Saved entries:
----------------------------------------

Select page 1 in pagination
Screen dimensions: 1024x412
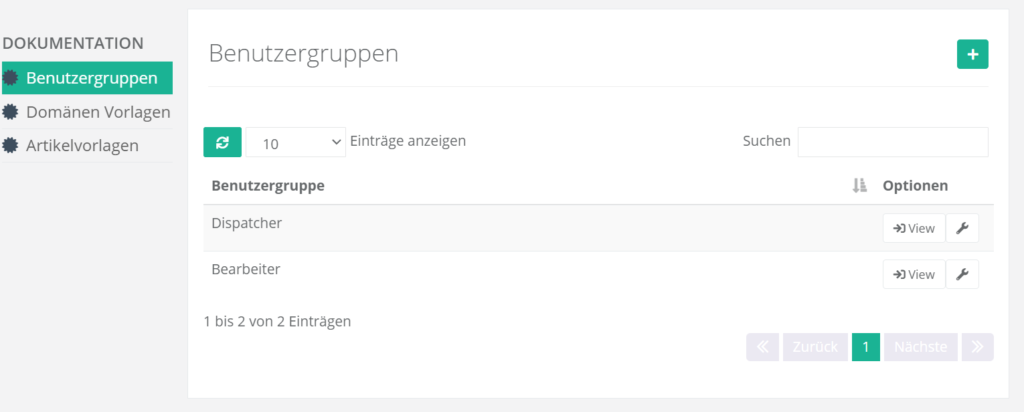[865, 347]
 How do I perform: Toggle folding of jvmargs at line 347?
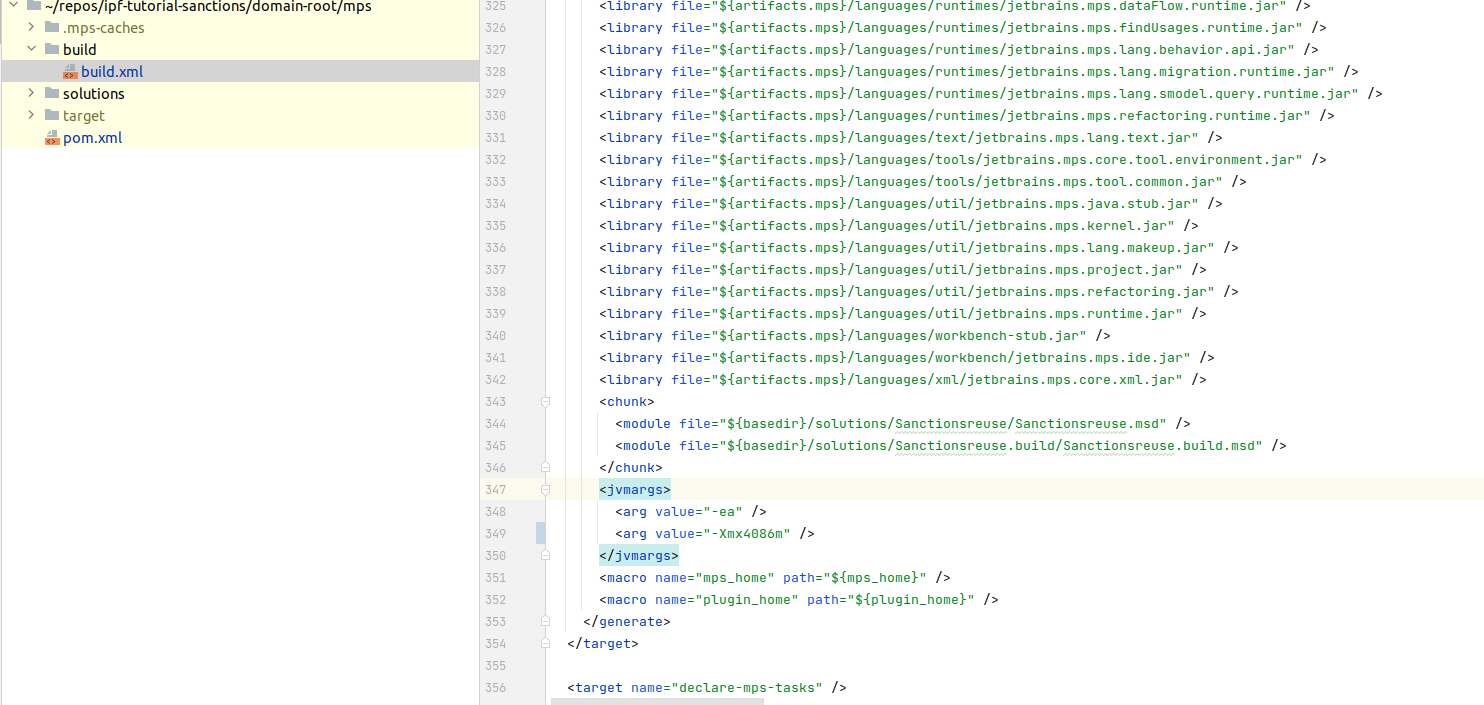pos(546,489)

----------------------------------------

[AIM OF THE EXERCISE]: What you set down should be exactly the lines from the line containing "How do I perform: Toggle" to the last line of the entries above, both included, with no pictures.

[ANSWER TO THE PROBLEM]:
 How do I perform: Toggle folding of jvmargs at line 347?
pos(546,489)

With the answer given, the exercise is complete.